UREX avoids separating pure plutonium. This can be done by adding a plutonium reductant before the first extraction step. In the UREX process, ~99.9% of the uranium and >95% of technetium are separated. The key is the addition of acetohydroxamic acid (AHA) to the extraction and scrub sections of the process. The addition of AHA diminishes the extractability of plutonium and neptunium, providing somewhat greater proliferation resistance than with PUREX.

=====TRUEX=====
Adding a second extraction agent, octyl(phenyl)-N, N-dibutyl carbamoylmethyl phosphine oxide (CMPO) in combination with tributylphosphate, (TBP), PUREX can become TRUEX (TRansUranic EXtraction). TRUEX was invented by Argonne National Laboratory and is designed to remove the transuranic metals (Americum/Curium) from waste. The idea is that by lowering alpha activity, the majority can be disposed of more easily. Like PUREX TRUEX operates by solvation.

=====DIAMEX=====
The DIAMEX (DIAMide EXtraction) process avoids the formation of organic materials that contains elements other than carbon, hydrogen, nitrogen, and oxygen. Such organic waste can be burned without the formation of acidic gases. The French CEA works on DIAMEX. The process is sufficiently mature that an industrial plant could be constructed.DIAMEX operates by a solvation mechanism.

=====SANEX=====
Selective ActiNide EXtraction. As part of the management of minor actinides it has been proposed that the lanthanides and trivalent minor actinides should be removed from the PUREX raffinate by a process such as DIAMEX or TRUEX. To allow the actinides such as americium to be either reused in industrial sources or used as fuel, the lanthanides must be removed. Several lanthanides have large neutron cross-sections and poison a neutron-driven nuclear reactions. To date the extraction system has not been defined, but research groups are working towards a process. For instance CEA is working on a bis-triazinyl pyridine (BTP) process. Other systems such as dithiophosphinic acids are under investigation.

=====UNEX=====
The UNiversal EXtraction process was developed in Russia and the Czech Republic; it is designed to remove the most troublesome radioisotopes (strontium, caesium and minor actinides) from the raffinate remaining after the extraction of uranium and plutonium. The chemistry is based upon Cs and Sr interaction with polyethylene glycol and a cobalt carborane anion (known as chlorinated cobalt dicarbollide). The actinides are extracted by CMPO, with diluents such as a polar aromatic such as nitrobenzene. Other diluents such as meta-nitrobenzotrifluoride and phenyl trifluoromethyl sulfone have been suggested.
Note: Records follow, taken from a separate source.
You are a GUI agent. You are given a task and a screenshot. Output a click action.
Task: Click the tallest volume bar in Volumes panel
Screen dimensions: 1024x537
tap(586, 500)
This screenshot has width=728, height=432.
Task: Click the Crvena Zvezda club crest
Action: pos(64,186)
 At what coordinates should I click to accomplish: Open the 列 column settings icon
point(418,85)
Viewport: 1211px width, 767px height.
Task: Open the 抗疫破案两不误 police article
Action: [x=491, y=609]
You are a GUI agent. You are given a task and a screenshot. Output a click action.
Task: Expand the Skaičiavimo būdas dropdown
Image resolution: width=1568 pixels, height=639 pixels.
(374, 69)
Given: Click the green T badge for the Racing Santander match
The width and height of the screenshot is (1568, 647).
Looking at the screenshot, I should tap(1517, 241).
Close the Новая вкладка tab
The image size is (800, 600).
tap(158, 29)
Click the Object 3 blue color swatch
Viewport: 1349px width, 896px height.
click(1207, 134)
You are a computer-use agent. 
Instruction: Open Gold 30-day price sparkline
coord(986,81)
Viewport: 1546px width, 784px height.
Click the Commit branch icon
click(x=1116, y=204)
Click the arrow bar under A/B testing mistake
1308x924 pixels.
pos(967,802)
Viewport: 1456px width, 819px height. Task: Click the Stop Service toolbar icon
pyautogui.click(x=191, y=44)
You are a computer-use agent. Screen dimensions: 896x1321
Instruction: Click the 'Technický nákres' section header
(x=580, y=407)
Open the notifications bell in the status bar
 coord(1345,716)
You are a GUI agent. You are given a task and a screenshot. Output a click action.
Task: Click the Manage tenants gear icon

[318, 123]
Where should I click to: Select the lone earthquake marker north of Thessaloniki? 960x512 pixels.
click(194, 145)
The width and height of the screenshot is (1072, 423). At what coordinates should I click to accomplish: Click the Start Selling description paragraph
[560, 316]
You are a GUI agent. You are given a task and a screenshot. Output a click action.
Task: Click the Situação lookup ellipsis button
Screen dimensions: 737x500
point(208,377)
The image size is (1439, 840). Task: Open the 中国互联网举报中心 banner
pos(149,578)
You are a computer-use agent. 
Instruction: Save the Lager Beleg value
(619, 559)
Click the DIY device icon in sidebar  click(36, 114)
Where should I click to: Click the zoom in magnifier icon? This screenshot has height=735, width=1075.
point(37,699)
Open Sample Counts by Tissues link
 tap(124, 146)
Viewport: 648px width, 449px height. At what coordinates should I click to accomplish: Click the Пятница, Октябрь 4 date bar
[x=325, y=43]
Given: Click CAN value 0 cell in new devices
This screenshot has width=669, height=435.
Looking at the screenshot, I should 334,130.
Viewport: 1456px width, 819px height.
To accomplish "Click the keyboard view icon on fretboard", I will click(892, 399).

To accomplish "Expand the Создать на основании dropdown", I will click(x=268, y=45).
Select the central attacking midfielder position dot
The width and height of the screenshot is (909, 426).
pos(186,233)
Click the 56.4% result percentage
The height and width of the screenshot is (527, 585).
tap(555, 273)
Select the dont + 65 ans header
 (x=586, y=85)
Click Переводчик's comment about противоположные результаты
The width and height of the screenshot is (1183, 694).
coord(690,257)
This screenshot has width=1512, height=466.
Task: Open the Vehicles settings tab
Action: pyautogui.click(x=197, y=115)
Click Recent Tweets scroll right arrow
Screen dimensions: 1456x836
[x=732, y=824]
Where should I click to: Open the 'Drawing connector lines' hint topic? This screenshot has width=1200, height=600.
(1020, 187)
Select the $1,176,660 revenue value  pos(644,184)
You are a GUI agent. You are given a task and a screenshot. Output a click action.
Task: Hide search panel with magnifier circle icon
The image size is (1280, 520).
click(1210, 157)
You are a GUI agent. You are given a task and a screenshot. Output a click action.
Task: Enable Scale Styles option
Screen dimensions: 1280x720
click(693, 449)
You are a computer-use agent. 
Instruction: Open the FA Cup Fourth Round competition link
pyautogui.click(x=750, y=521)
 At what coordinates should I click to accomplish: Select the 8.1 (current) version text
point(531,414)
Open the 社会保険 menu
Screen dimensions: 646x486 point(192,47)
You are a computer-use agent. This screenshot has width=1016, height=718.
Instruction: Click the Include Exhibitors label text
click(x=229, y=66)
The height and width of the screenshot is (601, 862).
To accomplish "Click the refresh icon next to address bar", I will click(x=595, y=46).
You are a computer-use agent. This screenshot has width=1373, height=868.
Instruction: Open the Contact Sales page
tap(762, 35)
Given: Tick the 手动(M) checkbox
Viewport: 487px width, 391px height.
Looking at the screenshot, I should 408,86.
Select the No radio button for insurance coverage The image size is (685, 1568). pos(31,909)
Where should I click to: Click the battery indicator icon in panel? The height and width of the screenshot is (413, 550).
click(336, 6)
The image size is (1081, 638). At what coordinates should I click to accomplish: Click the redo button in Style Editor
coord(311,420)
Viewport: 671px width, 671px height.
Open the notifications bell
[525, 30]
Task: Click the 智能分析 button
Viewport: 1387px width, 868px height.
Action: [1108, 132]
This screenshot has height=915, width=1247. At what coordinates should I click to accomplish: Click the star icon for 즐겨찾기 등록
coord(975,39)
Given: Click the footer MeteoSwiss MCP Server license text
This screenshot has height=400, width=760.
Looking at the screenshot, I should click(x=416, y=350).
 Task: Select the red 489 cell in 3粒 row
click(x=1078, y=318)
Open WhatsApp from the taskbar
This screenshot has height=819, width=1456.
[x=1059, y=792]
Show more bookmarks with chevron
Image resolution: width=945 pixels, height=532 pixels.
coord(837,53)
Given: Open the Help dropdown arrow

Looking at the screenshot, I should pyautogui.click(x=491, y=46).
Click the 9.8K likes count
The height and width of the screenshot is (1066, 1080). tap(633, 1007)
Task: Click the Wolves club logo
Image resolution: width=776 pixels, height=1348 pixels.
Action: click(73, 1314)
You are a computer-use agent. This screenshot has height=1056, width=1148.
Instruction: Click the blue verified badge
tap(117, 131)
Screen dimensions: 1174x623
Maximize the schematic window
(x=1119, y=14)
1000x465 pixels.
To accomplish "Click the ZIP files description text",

==== Electrochemical and ion exchange methods ====
One exotic method uses electrochemistry and ion exchange in ammonium carbonate. Other ion exchange methods use alkaline carbonate and "fumed" lead oxide.

====Obsolete methods====
===== Bismuth phosphate =====
The bismuth phosphate process is an obsolete process that adds significant unnecessary material to the final radioactive waste. The bismuth phosphate process has been replaced by solvent extraction processes. The bismuth phosphate process was designed to extract plutonium from aluminium-clad nuclear fuel rods, containing uranium. The fuel was decladded by boiling it in caustic soda. After decladding, the uranium metal was dissolved in nitric acid.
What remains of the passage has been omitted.